BACKGROUND OF THE INVENTION 
The present invention relates to ice making, ice storage, and ice 
dispensing equipment and, more particularly, but not by way of limitation, 
to a method and apparatus for monitoring and controlling the level of ice 
in an ice storage container. 
An ice level control system will require a device capable of providing a 
signal indicating the level of ice in an ice storage container. Such a 
device may be formed from an emitter/detector pair wherein the emitter 
outputs an infrared beam sensed by the detector. When the detector senses 
the beam, the ice level is below the emitter/detector pair which indicates 
that insufficient ice resides in the ice storage container. Conversely, 
when the detector does not sense the beam, the ice level is above the 
emitter/detector pair which indicates that sufficient ice resides in the 
ice storage container. 
When choosing an emitter/detector pair for use in an ice level control 
system, the most important factors are cost and size. Unfortunately, low 
cost, small size emitter/detector pairs presently cannot be employed in 
ice level control systems because the signal strength of the infrared beam 
output from the emitter is insufficient to span the ice storage container 
and, therefore, is not sensed by the detector. More powerful 
emitter/detector pairs do exist, however, those emitter/detector pairs are 
cost prohibitive. Accordingly, a method and apparatus that will permit the 
use of low cost, small size emitter/detector pairs will significantly 
improve current ice level control systems. 
SUMMARY OF THE INVENTION 
In accordance with the present invention, an apparatus for monitoring and 
controlling the level of ice in an ice storage container includes an 
emitter mounted within the ice storage container and a detector mounted 
directly opposite from the emitter. A pulse circuit drives the emitter 
such that it outputs a pulse train that triggers the detector. A receiver 
circuit outputs a signal responsive to the detection of the pulse train by 
the detector. A controller activates an ice maker responsive to the output 
of the receiver circuit. 
The apparatus further includes a second emitter mounted within the ice 
storage container and a second detector mounted directly opposite from the 
second emitter. A second pulse circuit drives the second emitter such that 
it outputs a pulse train that triggers the second detector. A second 
receiver circuit outputs a signal when the second detector fails to detect 
the pulse train. The controller deactivates the ice maker responsive to 
the output of the second receiver circuit. 
The pulse circuits each include a timer configured to generate a pulse 
train signal, an invertor for inverting the pulse train signal, and a 
power transistor for amplifying the pulse train signal. By including the 
pulse circuit, the apparatus utilizes low cost, small size emitters 
because the signal strength of the generated pulse train is sufficient to 
span an ice storage container.

Data rows –
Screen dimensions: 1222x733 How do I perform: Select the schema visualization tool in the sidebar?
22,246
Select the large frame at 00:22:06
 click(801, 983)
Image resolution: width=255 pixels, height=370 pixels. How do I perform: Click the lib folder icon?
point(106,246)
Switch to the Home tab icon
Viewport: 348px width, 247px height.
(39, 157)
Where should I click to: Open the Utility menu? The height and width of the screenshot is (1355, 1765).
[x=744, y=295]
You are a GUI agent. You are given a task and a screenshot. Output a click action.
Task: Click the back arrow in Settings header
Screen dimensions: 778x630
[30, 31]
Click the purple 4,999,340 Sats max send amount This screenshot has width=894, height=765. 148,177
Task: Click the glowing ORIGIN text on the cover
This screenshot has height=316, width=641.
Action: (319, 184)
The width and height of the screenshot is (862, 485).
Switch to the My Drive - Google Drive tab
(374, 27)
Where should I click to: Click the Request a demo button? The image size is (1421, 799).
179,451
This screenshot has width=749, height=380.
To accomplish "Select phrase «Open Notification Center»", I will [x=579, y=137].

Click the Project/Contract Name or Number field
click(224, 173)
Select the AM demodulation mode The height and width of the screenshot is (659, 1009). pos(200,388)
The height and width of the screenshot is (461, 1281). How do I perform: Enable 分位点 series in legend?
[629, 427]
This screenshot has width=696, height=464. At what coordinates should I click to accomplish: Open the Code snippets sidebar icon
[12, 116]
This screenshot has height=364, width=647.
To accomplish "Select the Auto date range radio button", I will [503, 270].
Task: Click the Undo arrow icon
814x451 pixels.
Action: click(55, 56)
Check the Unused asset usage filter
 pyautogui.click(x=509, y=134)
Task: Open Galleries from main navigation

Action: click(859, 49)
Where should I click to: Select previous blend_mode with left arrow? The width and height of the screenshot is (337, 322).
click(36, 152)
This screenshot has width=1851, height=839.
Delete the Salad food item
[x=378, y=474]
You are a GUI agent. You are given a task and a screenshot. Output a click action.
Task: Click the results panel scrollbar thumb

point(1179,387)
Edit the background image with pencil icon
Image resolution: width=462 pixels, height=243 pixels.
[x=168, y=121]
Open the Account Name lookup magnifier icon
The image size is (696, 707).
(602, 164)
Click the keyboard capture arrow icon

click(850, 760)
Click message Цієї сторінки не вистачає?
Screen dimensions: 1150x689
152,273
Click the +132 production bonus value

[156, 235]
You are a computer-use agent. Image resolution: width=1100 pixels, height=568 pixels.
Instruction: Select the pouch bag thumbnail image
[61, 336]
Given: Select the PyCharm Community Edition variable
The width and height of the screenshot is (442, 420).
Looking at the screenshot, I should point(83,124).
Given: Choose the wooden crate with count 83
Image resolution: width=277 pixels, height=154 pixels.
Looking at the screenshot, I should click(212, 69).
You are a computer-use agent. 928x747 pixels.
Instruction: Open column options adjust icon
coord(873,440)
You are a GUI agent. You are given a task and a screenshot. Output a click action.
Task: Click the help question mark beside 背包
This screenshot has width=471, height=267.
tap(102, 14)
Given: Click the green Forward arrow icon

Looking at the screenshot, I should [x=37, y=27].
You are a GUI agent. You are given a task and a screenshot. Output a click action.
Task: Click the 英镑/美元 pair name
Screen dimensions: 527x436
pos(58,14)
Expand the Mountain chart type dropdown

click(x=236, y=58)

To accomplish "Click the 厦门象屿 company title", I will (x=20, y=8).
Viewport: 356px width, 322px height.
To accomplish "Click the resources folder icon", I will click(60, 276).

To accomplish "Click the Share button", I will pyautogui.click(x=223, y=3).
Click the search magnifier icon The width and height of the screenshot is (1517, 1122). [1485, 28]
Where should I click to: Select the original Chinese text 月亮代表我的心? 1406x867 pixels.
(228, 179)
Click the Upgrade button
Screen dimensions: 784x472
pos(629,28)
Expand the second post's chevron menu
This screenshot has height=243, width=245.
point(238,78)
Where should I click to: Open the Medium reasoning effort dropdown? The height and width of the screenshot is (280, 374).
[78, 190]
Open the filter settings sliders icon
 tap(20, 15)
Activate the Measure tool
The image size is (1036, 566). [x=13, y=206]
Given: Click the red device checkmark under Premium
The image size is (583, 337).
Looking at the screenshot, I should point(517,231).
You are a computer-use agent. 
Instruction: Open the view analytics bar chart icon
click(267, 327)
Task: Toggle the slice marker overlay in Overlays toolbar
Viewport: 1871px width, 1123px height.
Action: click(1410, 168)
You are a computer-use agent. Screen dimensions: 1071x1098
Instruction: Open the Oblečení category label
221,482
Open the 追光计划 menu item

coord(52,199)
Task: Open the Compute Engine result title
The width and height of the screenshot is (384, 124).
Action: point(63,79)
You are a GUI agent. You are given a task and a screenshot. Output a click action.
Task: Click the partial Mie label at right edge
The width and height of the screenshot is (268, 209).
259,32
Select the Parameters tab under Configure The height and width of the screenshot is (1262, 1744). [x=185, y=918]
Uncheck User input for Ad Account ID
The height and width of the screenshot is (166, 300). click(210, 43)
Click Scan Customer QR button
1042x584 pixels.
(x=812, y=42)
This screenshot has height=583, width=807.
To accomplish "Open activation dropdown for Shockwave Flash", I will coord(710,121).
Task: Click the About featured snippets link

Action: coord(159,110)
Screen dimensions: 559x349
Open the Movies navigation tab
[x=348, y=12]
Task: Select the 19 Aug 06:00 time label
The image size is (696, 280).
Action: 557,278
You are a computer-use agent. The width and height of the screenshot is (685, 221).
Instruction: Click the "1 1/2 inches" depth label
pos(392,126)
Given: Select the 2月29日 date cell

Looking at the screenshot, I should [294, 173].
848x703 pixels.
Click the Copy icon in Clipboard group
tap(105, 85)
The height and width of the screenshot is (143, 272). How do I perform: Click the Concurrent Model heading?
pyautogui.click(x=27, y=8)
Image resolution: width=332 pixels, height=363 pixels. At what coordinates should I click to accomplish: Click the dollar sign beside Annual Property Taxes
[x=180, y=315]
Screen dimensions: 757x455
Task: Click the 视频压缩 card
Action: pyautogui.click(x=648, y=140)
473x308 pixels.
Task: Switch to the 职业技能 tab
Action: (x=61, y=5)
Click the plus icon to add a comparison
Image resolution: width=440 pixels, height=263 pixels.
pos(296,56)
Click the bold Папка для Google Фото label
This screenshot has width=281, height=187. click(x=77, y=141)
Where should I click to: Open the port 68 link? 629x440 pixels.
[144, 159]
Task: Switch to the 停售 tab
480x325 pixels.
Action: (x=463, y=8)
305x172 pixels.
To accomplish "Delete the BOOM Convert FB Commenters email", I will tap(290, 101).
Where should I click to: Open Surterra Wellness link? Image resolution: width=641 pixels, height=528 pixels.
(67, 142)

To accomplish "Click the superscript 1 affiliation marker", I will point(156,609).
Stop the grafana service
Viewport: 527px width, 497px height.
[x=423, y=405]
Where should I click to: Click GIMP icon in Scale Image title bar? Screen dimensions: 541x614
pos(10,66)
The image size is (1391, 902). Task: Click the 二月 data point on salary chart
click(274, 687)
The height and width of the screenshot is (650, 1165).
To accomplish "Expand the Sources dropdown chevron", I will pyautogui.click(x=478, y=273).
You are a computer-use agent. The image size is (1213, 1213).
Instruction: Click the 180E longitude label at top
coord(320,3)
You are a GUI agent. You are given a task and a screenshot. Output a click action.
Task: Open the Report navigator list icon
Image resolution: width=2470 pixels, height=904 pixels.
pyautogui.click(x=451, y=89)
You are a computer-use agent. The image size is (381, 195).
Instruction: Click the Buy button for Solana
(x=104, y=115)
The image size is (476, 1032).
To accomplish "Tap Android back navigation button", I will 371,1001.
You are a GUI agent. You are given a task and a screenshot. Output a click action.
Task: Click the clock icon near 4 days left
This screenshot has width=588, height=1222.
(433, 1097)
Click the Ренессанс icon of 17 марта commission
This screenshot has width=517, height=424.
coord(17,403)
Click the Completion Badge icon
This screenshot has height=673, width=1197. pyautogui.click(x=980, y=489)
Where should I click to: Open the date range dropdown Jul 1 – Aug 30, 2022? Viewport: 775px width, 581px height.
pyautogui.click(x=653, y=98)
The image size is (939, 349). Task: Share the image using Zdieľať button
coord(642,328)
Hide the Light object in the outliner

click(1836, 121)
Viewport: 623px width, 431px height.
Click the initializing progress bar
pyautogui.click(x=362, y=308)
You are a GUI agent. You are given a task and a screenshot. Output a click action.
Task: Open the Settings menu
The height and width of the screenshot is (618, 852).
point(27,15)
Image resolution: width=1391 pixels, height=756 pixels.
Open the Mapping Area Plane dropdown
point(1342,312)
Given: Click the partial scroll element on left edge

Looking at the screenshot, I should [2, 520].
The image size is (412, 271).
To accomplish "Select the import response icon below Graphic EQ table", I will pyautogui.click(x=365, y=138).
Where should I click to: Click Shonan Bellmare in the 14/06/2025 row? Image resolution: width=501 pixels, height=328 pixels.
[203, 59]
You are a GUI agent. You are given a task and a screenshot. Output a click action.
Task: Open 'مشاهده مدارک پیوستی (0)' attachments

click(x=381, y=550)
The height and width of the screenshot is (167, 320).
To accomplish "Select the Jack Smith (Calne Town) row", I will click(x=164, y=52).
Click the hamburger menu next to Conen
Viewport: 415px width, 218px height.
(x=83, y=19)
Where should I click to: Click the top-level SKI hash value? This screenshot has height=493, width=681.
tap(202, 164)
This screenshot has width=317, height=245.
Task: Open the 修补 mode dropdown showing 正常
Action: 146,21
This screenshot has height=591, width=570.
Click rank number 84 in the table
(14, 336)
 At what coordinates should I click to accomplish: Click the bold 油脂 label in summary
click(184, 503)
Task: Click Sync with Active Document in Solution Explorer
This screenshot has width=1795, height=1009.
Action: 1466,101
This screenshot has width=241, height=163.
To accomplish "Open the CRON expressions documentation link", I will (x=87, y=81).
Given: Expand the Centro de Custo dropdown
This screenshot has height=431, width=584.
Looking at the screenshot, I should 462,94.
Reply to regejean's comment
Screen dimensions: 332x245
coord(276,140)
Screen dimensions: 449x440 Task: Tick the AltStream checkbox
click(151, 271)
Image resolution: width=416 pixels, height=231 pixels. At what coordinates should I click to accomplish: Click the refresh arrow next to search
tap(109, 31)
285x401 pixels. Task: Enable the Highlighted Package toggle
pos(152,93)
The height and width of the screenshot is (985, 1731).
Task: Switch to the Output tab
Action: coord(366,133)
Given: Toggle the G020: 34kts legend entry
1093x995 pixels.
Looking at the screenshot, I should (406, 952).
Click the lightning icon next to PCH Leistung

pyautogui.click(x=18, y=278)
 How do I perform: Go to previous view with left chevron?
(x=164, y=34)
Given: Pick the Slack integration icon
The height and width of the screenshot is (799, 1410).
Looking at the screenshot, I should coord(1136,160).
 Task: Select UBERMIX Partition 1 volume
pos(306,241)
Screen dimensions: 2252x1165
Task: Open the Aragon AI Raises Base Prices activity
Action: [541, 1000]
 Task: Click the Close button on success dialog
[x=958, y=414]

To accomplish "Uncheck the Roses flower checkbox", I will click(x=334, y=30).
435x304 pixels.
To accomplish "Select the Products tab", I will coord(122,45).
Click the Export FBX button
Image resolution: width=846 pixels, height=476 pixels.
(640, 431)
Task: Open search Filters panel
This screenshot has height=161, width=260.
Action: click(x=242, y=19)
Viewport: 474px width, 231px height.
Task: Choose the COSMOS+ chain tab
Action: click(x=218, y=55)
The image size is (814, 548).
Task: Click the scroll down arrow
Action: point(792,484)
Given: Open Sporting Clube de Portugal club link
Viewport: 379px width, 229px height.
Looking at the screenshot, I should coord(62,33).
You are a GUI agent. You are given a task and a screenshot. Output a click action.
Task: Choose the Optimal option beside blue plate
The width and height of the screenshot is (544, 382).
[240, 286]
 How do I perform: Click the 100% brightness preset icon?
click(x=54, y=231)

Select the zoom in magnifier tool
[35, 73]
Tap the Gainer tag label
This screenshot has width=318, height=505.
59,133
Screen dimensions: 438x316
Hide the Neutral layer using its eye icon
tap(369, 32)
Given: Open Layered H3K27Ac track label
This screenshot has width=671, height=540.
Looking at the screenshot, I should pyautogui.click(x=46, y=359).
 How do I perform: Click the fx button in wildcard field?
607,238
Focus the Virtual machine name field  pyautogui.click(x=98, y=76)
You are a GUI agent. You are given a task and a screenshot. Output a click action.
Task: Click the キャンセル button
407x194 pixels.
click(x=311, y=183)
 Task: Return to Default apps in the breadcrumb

What to do –
1) In the ice storage text, copy the passage from "SUMMARY OF THE" to "the receiver circuit.", substituting "pulse generator" for "pulse circuit".
2) Reproduce the lines of the listing from the line with "Image resolution: width=332" to the line with "Task: Switch to the 职业技能 tab".
The ice storage text and the listing are independent of each other.

Answers to the tasks –
1)
SUMMARY OF THE INVENTION 
In accordance with the present invention, an apparatus for monitoring and 
controlling the level of ice in an ice storage container includes an 
emitter mounted within the ice storage container and a detector mounted 
directly opposite from the emitter. A pulse generator drives the emitter 
such that it outputs a pulse train that triggers the detector. A receiver 
circuit outputs a signal responsive to the detection of the pulse train by 
the detector. A controller activates an ice maker responsive to the output 
of the receiver circuit.

2)
Image resolution: width=332 pixels, height=363 pixels. At what coordinates should I click to accomplish: Click the dollar sign beside Annual Property Taxes
[x=180, y=315]
Screen dimensions: 757x455
Task: Click the 视频压缩 card
Action: pyautogui.click(x=648, y=140)
473x308 pixels.
Task: Switch to the 职业技能 tab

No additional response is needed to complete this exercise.